Open MPI logo

Open MPI Development Mailing List Archives

  |   Home   |   Support   |   FAQ   |   all Development mailing list

Subject: [OMPI devel] RFC: Change bml_base_btl_array to an array of pointers
From: Rolf vandeVaart (rolf.vandevaart_at_[hidden])
Date: 2010-04-07 10:55:08


WHAT: Change the bml_base_btl_array to be an array of
pointers to structs instead of array of structs themselves.

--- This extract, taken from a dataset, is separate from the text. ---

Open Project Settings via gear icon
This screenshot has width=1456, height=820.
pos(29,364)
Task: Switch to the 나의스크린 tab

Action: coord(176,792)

WHY: Some PMLs (like the failover one I am working on) may map
out a BTL when an error is seen. Currently, the act of mapping out a
BTL for communication means removing an entry from the
bml_base_btl_array and shuffling the remaining entries. The
problem is that pointers to entries in the bml_base_btl_array
are cached in the descriptor. After mapping out a BTL, these
pointers may no longer be valid since the entries they are
pointing to may have been moved. In order for me to have
my changes isolated to a PML, I need this change in the BML.

WHERE:
ompi/mca/bml/bml.h, ompi/mca/bml/r2/bml_r2.c,
ompi/mca/bml/base/bml_base_btl.c

TIMEOUT: Friday, April 16, 2010

-----------------
More details:

I have created a modified OB1 PML that can handle the failure of an IB
rail when running in dual-rail mode. When an error occurs on a rail,
I map out the BTL so it will no longer be used for communication.
As stated earlier, the mapping out means the removal of an entry in
the bml_base_btl_array and shuffling the other entries so it remains as
a contiguous array.

The problem is that I will still be polling the broken BTL and
receiving completion events. Many of these completion events have a
pointer to an entry in the bml_base_btl_array cached in the
descriptor. To prevent these pointers from becoming invalid, we want
to ensure that the structures do not move even though entries in the
array get moved.

Since the changes are not that big, I have included them here.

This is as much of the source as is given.